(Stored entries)
————————

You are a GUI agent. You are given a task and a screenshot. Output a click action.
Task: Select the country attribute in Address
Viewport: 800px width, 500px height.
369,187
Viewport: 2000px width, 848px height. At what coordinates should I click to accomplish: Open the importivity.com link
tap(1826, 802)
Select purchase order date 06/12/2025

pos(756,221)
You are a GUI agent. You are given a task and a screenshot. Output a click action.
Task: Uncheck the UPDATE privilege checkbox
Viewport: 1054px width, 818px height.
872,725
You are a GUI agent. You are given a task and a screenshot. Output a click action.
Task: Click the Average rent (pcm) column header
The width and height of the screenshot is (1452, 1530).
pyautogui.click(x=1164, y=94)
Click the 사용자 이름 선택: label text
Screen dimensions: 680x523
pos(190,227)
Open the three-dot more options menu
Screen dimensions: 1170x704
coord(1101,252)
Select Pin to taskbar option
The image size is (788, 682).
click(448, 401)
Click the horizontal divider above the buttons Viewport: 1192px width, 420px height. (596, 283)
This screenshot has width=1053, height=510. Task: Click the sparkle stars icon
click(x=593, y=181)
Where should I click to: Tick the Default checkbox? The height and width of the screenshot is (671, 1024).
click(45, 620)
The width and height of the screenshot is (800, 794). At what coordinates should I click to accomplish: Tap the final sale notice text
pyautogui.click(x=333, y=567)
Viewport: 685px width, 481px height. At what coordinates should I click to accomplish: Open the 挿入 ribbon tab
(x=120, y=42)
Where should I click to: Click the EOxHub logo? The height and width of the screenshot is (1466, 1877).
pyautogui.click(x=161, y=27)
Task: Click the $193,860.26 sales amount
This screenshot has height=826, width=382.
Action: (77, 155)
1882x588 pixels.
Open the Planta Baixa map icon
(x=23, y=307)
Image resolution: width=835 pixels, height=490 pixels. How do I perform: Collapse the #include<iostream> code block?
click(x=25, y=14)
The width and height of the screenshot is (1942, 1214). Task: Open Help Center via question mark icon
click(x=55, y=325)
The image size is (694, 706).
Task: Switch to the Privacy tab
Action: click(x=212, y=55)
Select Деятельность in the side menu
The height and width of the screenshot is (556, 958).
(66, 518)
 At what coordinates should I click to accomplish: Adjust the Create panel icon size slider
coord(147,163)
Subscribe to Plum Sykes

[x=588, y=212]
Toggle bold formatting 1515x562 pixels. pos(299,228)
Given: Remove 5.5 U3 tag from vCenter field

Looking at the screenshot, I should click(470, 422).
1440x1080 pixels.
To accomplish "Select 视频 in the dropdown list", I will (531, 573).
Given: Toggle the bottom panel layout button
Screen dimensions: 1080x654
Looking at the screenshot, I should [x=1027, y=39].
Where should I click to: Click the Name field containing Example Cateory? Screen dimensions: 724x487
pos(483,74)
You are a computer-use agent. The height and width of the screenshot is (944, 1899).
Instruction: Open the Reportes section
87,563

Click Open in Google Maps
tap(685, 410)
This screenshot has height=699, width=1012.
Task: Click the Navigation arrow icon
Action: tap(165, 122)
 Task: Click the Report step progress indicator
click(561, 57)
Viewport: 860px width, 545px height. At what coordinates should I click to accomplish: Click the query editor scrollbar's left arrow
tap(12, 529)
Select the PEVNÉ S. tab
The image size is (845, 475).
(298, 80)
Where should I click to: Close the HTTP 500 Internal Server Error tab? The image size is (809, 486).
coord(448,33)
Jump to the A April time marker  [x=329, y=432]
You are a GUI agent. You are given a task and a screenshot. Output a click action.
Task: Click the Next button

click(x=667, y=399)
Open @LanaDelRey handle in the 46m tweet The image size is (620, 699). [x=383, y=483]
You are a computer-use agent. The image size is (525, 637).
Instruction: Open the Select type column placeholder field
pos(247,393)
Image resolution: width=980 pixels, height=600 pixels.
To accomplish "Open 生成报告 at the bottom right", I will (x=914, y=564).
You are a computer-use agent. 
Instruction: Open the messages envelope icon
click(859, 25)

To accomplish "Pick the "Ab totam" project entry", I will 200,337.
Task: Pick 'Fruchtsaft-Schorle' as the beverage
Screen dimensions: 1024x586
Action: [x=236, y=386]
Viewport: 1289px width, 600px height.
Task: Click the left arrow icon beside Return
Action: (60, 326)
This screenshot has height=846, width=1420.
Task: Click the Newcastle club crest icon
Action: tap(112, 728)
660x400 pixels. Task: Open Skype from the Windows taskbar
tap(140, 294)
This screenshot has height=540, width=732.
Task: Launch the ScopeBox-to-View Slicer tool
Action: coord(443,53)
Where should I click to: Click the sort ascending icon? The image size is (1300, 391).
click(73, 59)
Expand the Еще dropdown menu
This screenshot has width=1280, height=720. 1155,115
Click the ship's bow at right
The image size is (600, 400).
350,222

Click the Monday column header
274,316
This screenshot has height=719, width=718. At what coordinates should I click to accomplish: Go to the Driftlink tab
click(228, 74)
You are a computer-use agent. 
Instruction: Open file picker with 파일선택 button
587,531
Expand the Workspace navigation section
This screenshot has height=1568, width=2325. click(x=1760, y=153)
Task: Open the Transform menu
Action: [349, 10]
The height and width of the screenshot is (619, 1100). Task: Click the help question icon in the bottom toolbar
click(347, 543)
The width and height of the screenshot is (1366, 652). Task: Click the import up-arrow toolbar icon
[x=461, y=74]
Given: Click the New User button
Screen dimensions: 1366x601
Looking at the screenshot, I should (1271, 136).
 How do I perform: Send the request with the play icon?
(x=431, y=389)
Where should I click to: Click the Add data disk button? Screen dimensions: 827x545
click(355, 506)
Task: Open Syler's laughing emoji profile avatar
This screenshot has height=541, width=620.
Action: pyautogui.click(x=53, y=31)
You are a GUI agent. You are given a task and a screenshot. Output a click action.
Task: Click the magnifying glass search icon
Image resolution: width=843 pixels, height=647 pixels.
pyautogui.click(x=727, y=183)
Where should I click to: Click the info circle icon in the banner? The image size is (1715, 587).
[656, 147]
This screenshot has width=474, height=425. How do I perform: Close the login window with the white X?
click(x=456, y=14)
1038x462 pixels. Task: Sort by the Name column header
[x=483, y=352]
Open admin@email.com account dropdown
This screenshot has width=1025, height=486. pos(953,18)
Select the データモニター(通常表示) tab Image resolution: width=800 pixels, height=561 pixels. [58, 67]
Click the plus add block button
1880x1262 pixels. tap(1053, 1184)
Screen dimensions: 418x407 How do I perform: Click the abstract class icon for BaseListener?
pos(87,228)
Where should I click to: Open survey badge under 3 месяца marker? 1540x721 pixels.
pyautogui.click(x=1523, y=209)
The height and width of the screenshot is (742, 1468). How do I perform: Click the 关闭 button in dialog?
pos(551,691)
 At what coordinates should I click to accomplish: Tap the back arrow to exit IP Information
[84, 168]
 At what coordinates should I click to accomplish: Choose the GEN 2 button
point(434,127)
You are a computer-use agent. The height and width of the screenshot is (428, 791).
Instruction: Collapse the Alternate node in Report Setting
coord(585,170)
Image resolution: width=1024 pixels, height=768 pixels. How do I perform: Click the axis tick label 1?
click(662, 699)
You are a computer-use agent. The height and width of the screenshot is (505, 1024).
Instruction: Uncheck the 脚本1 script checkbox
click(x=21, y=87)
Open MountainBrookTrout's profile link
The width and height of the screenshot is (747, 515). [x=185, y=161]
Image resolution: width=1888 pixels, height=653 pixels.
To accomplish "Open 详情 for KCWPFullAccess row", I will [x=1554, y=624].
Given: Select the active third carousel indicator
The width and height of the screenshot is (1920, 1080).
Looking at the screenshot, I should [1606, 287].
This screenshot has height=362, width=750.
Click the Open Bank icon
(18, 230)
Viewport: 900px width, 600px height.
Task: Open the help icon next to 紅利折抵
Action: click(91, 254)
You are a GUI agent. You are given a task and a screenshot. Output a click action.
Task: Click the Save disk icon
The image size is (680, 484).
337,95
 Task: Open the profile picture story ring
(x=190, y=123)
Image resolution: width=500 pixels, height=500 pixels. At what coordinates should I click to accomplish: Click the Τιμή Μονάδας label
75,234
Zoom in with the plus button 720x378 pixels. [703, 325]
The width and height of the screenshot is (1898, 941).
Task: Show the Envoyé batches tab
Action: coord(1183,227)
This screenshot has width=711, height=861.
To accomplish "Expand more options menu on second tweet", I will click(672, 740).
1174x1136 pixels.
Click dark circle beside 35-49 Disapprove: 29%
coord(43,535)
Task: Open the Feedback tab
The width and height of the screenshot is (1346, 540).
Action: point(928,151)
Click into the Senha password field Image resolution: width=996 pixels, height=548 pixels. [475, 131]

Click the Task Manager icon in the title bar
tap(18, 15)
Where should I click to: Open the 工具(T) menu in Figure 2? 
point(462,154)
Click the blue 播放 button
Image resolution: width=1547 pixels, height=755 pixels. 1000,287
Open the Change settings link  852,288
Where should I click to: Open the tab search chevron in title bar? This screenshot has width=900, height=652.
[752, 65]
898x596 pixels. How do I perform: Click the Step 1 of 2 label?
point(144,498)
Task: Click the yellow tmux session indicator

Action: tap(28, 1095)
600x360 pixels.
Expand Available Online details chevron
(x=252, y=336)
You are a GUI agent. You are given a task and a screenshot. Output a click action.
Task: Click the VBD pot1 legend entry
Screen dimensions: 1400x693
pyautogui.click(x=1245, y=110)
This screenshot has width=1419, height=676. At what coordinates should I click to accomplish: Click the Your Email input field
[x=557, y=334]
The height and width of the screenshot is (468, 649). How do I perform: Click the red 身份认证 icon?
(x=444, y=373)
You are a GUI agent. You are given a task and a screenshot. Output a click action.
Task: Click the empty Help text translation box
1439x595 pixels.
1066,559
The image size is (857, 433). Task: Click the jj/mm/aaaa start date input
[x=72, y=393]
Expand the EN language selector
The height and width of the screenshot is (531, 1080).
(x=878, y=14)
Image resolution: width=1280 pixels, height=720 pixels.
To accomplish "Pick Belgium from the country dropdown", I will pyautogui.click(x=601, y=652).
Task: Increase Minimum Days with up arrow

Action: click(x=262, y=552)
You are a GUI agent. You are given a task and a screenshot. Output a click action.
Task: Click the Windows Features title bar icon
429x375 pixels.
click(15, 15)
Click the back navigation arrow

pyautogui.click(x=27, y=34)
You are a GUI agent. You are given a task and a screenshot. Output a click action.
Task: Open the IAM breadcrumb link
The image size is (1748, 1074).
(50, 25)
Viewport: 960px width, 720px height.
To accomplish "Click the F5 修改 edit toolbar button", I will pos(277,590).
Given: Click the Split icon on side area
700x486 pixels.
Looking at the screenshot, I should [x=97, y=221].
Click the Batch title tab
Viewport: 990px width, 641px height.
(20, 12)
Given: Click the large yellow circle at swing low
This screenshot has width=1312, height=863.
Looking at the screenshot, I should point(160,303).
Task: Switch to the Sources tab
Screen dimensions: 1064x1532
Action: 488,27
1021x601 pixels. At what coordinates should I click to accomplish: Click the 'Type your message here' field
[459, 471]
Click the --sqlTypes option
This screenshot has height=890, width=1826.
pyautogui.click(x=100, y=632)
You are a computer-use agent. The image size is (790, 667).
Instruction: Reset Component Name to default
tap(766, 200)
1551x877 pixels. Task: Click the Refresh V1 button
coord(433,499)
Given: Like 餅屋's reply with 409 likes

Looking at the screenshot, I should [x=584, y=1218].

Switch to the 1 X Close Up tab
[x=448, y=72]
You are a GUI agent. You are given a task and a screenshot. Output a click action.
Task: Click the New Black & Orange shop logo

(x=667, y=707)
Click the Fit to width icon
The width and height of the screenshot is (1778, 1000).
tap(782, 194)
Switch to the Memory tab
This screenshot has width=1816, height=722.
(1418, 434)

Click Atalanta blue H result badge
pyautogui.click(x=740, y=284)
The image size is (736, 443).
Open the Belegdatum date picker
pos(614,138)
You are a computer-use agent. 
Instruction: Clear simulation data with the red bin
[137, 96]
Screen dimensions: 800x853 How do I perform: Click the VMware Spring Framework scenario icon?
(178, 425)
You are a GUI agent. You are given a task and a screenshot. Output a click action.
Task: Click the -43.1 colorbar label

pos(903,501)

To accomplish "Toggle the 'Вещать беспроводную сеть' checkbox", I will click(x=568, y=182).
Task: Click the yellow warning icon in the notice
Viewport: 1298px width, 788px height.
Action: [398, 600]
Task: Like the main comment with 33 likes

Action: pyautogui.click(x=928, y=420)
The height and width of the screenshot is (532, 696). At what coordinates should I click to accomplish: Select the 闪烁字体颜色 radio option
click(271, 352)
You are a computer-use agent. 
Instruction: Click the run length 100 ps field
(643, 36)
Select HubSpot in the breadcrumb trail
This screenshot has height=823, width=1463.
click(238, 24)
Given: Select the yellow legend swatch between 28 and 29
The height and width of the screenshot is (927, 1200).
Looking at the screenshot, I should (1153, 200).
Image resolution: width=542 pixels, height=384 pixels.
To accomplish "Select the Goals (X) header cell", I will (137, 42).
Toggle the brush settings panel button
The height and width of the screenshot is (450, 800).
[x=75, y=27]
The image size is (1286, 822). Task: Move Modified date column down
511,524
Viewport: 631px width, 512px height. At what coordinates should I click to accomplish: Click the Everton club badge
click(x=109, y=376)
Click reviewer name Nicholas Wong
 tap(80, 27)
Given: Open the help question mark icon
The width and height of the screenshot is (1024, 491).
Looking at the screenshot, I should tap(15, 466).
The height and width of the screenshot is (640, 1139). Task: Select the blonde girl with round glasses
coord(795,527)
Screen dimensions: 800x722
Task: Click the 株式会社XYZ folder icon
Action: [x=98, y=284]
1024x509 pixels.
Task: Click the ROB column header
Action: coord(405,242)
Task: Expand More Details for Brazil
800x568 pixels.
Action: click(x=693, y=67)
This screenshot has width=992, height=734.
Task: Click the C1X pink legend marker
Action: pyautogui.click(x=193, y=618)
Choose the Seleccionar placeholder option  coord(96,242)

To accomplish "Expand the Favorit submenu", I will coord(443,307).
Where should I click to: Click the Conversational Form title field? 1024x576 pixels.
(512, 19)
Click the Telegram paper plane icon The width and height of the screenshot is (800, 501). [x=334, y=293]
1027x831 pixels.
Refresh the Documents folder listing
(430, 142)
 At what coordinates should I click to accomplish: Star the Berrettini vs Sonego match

————————

● **Aim of the exercise**: Each line of the entries that contains the word "tweet" should be listed.

● **Response area**:
Open @LanaDelRey handle in the 46m tweet The image size is (620, 699). [x=383, y=483]
To accomplish "Expand more options menu on second tweet", I will click(672, 740).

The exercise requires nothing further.